• [SELECTED EXTRACT]
You give and take away,
You give and take away,
My heart will choose to say,
Lord, blessed be your name.
Because this was not the first time God had taken away. When I was five, my dad was hit by a car while jogging. He was in a coma for several days and when he finally woke up, my mom sent my brother and I to Grandma's house so that we wouldn't have to see how he didn't know who we were. He had suffered a traumatic brain injury, and while he would regain many of his faculties, he would never be the same. He woke up a different person.
When I think about how to answer the question of how I came to know Jesus as my Lord, I could tell about that one night when I was four years old and I prayed with my mom to receive Jesus into my heart. But this whole business of giving him actual lordship over my life, well...that's a sloppier story.
Until my friend Phil died. He was also hit by a car while jogging, and I couldn't ignore this ugly, nagging question that had been there all along beneath the pain and confusion that I had buried throughout my childhood: if God loved me so much, why did he allow the people I loved to be run over by vehicles? Why did he take away?
"The LORD gave and the LORD has taken away;"
"Naked I came from my mother's womb, and naked I will depart. The LORD gave and the LORD has taken away; may the name of the LORD be praised."
I didn't understand how Job could adopt this attitude, but otherwise I couldn't get enough of his story. Here I was, a young, healthy twenty-something with a huge scholarship to a private Christian university, and the person I identified with most in the Bible was Job. But his questioning echoed my questioning. I looked fine on the outside, but on the inside, my spirit was naked, covered in ashes and sores. He became my hero, refusing to chalk this all up to his own moral failings, refusing to let God off the hook. There are 33 chapters of this tortured discourse before God says anything. But when I finally got there, I so identified with Job, that God's words seemed to speak directly to me:
2 “Who is this that obscures my plans
with words without knowledge?
3 Brace yourself like a man;
I will question you,
and you shall answer me.
4 “Where were you when I laid the earth’s foundation?
Tell me, if you understand.
5 Who marked off its dimensions? Surely you know!
Who stretched a measuring line across it?
6 On what were its footings set,
or who laid its cornerstone--
7 while the morning stars sang together
and all the angels shouted for joy?
My ears had heard of you
but now my eyes have seen you.
Therefore I despise myself
and repent in dust and ashes.
Whether he is giving or taking, weather I am for him or against him, God is determined to be glorified in my life. By the time I graduated college, I had learned that lesson. I was on God's side now. Or so I thought.

• [REQUIRED WORK]
• 1. In the reflection on Job, copy the part starting at "Tell me, if" and ending at "so I thought.", changing "cornerstone" to "foundation stone".
• 2. According to the reflection on Job, why were the writer and the writer's brother sent to Grandma's house after their father woke from his coma?
• 3. Shorten the paragraph of the reflection on Job that begins "I didn't understand how Job," keeping its main facts.

• [COLLECTED MATERIAL]
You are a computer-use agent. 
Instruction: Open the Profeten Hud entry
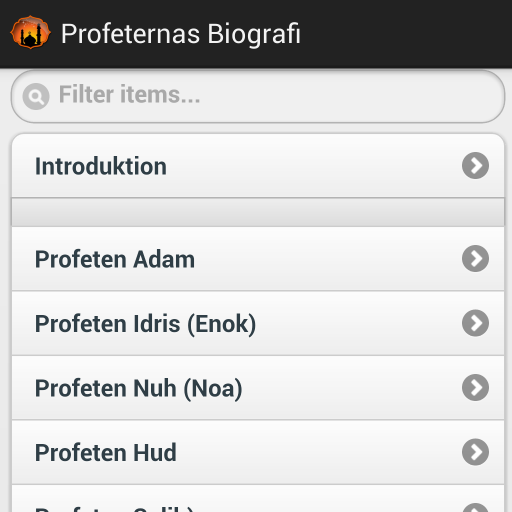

• [SET OF ANSWERS]
• 1.
Tell me, if you understand.
5 Who marked off its dimensions? Surely you know!
Who stretched a measuring line across it?
6 On what were its footings set,
or who laid its foundation stone--
7 while the morning stars sang together
and all the angels shouted for joy?
My ears had heard of you
but now my eyes have seen you.
Therefore I despise myself
and repent in dust and ashes.
Whether he is giving or taking, weather I am for him or against him, God is determined to be glorified in my life. By the time I graduated college, I had learned that lesson. I was on God's side now. Or so I thought.

• 2. Their mother sent them there so they would not have to see that their father, after waking up, did not know who they were. He had suffered a traumatic brain injury when a car hit him while he was jogging.

• 3. The writer couldn't understand Job's acceptance but was drawn to his story. As a young, healthy student with a large scholarship to a private Christian university, the writer looked fine outside but felt naked and covered in ashes and sores inside. The writer identified with Job more than anyone else in the Bible. Job became a hero for refusing to blame his own moral failings or let God off the hook. After 33 chapters of this discourse, God finally speaks, and God's words seemed aimed straight at the writer.